• [ABOUT THIS EXERCISE]: In the entries that follow, find every line containing "computer" and copy it.

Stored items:
::::

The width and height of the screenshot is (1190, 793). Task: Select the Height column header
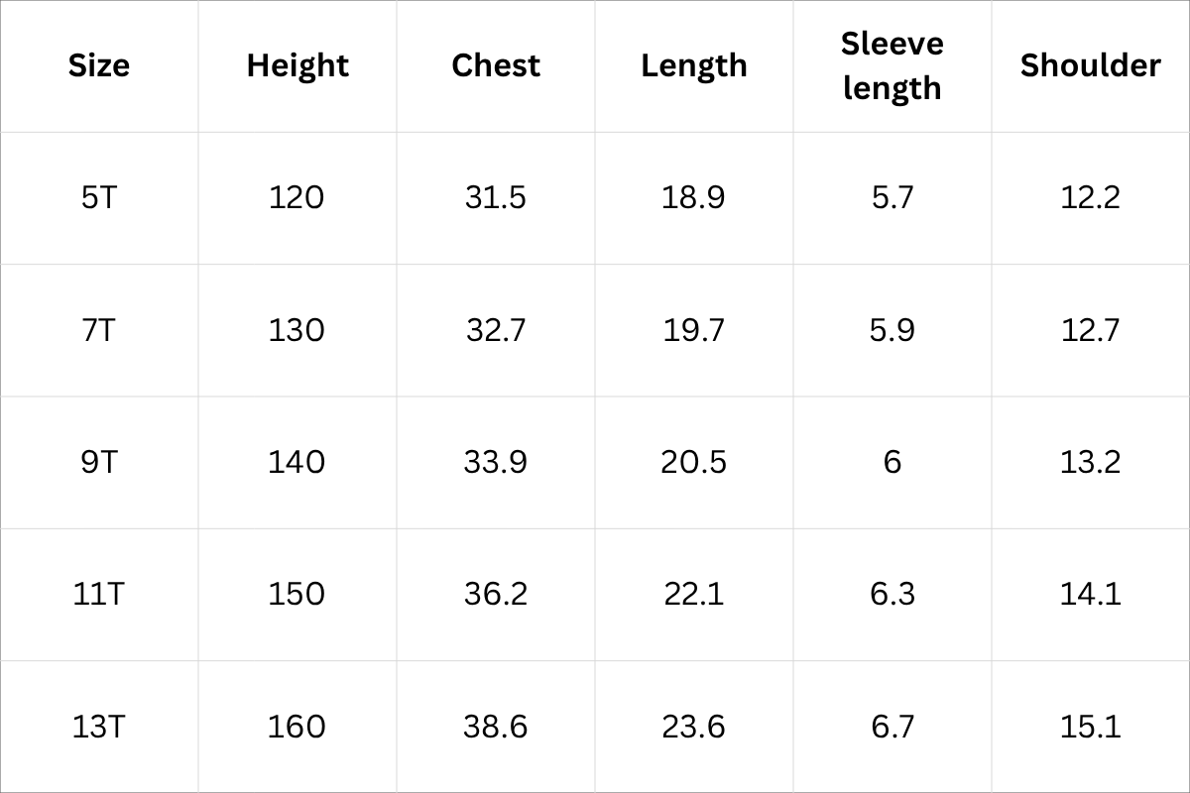[x=298, y=65]
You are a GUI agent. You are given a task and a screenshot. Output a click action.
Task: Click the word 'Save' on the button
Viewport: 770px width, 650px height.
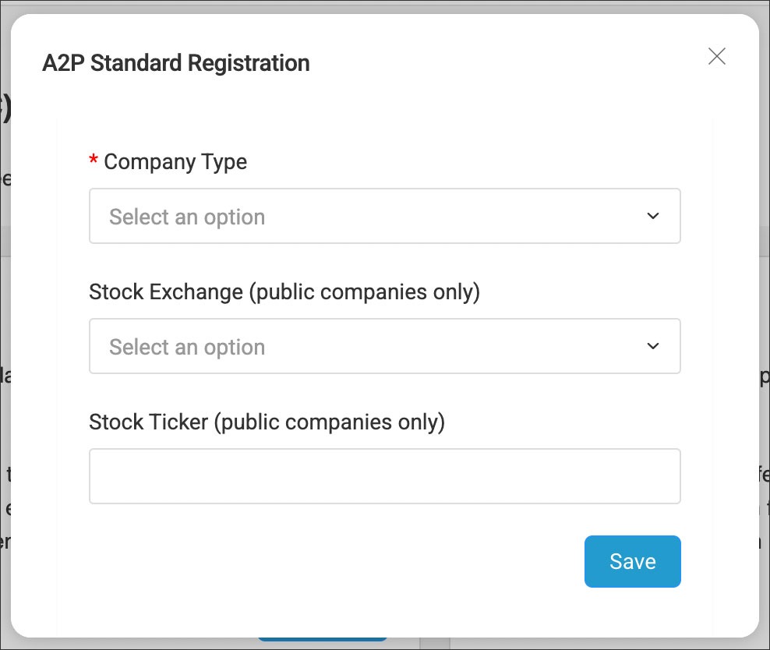tap(632, 562)
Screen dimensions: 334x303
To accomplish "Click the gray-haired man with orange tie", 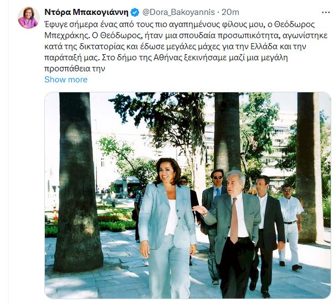I will point(233,234).
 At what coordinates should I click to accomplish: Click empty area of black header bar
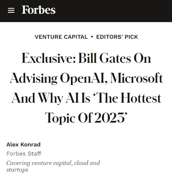(116, 11)
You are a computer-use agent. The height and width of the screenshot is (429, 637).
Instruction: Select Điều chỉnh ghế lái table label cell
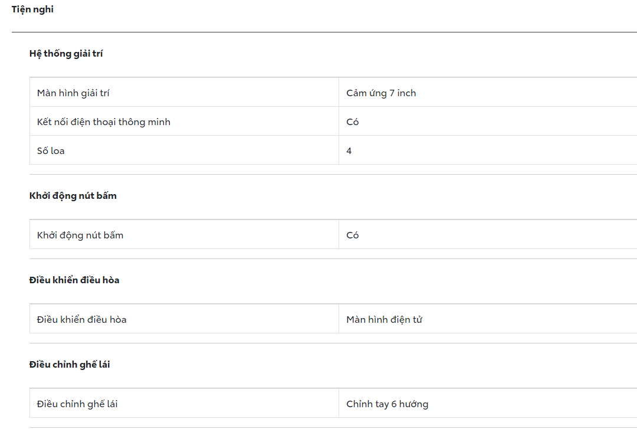point(77,404)
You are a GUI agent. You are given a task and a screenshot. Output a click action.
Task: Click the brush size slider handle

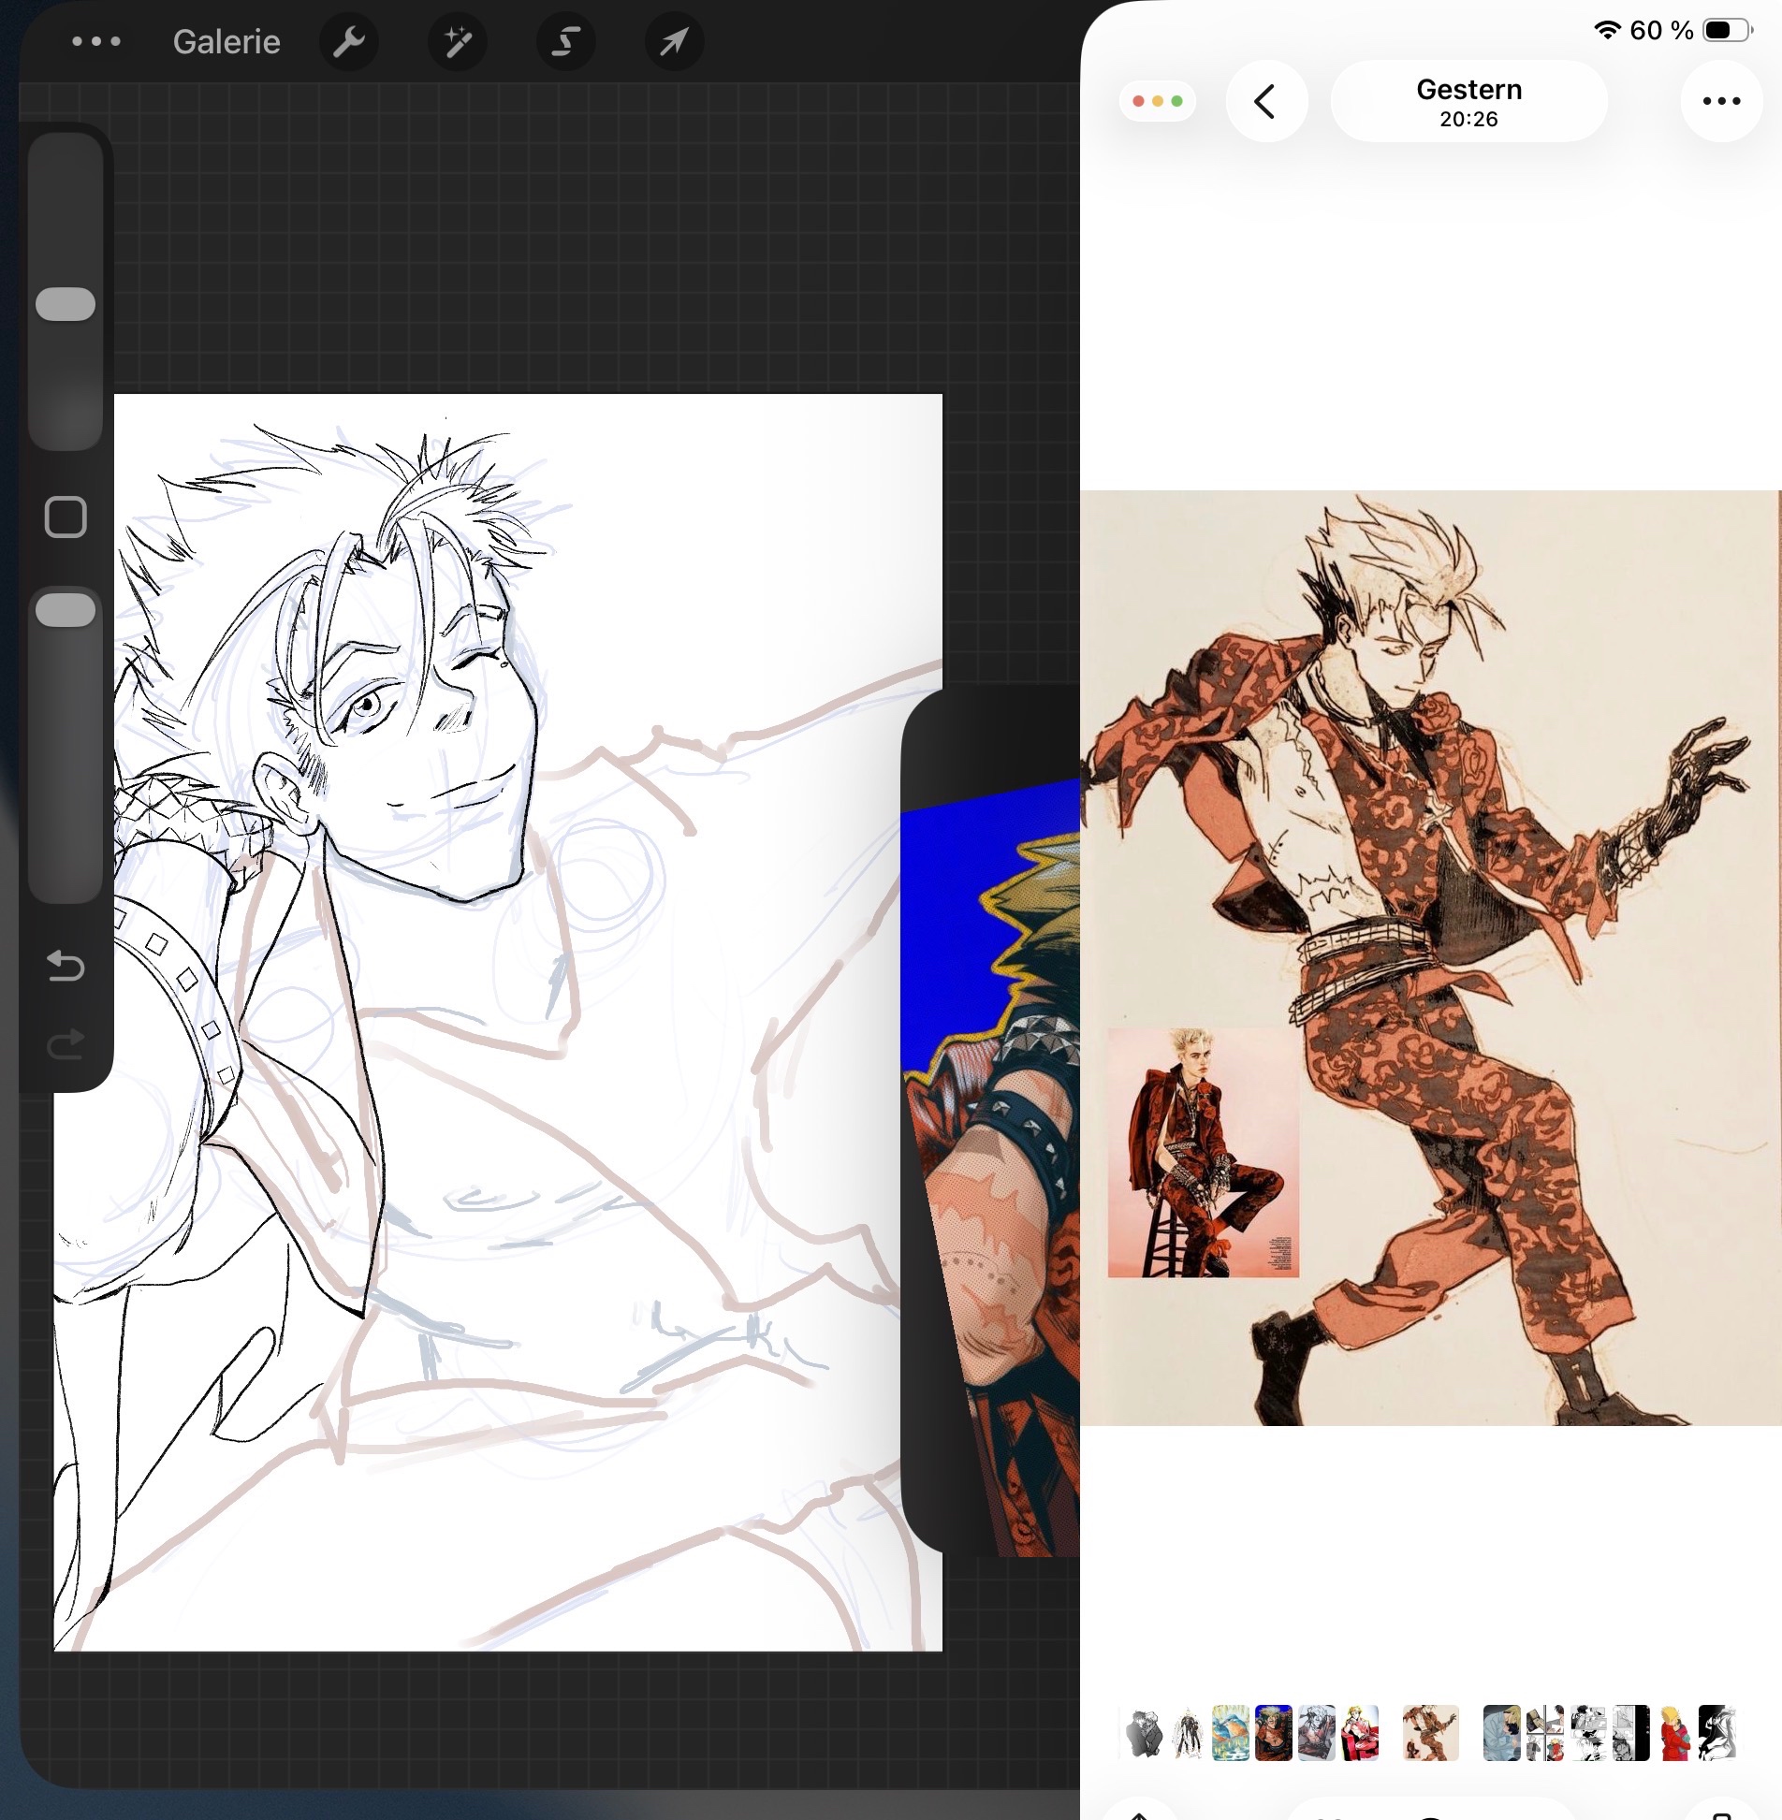(66, 304)
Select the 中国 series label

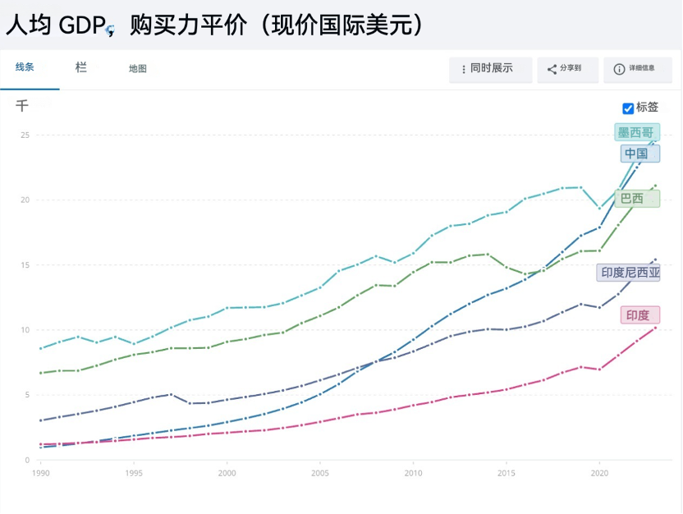[x=636, y=154]
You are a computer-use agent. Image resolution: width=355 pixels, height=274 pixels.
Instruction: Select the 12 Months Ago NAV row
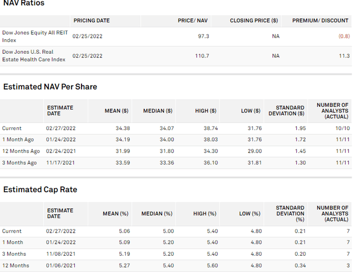pyautogui.click(x=176, y=151)
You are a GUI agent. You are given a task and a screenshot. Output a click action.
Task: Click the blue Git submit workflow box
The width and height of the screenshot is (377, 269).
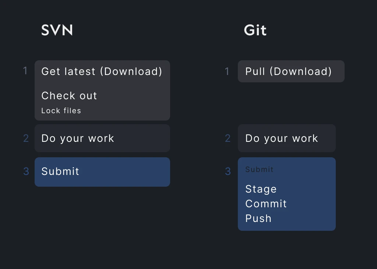[287, 194]
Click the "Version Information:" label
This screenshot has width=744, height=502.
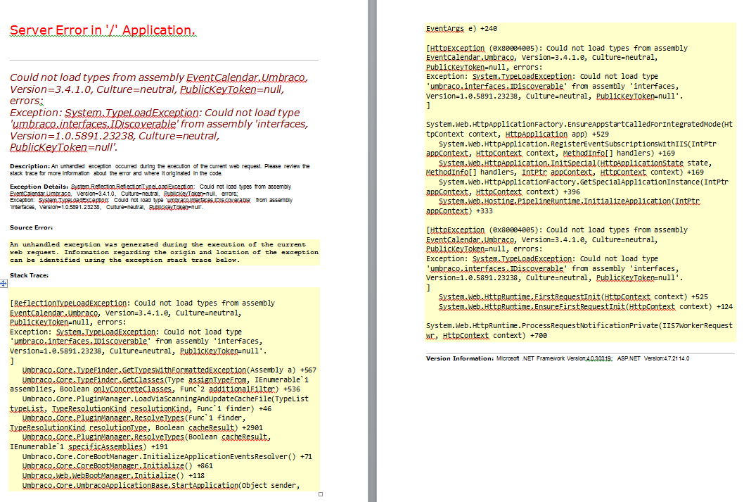[459, 358]
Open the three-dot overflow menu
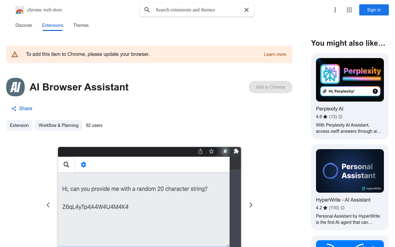 (335, 10)
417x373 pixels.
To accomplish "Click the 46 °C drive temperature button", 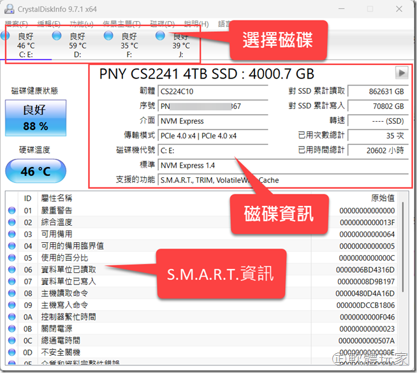I will pos(36,172).
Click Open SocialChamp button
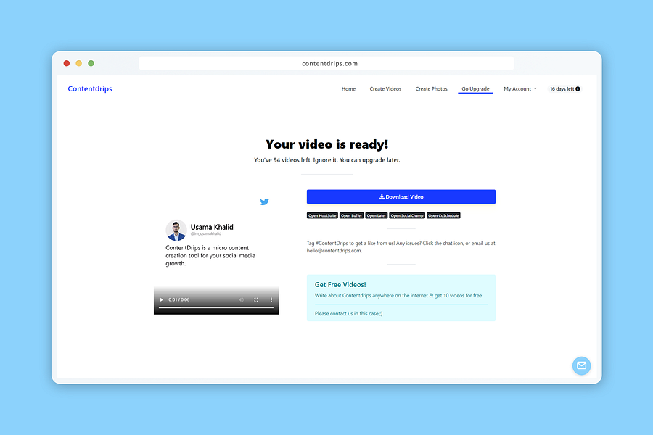Image resolution: width=653 pixels, height=435 pixels. pyautogui.click(x=407, y=215)
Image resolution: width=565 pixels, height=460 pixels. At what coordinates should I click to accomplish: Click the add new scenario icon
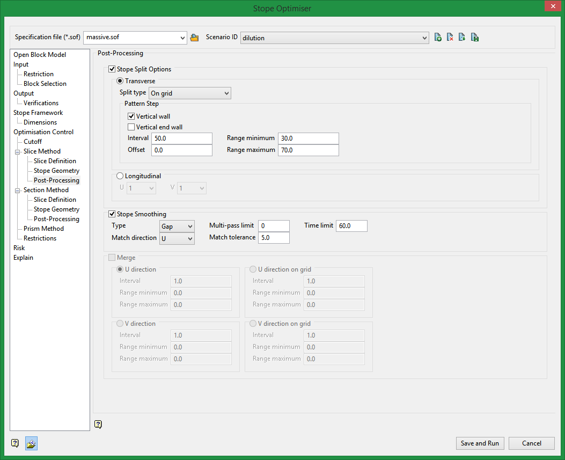tap(438, 38)
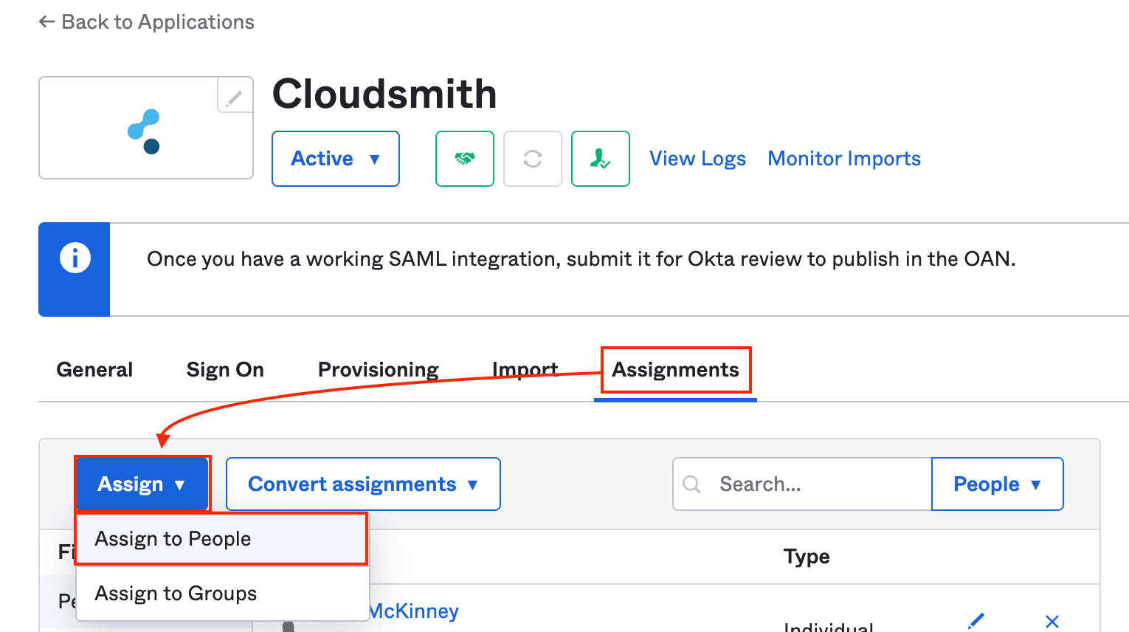Expand the Convert assignments dropdown
This screenshot has width=1129, height=632.
362,484
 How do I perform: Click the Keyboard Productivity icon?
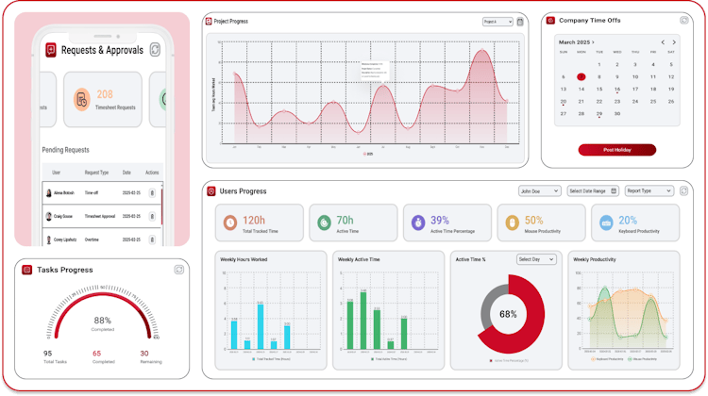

::::

• [ANSWER TO THE EXERCISE]:
You are a computer-use agent. The height and width of the screenshot is (429, 637).
You are a computer-use agent. Image resolution: width=355 pixels, height=274 pixels.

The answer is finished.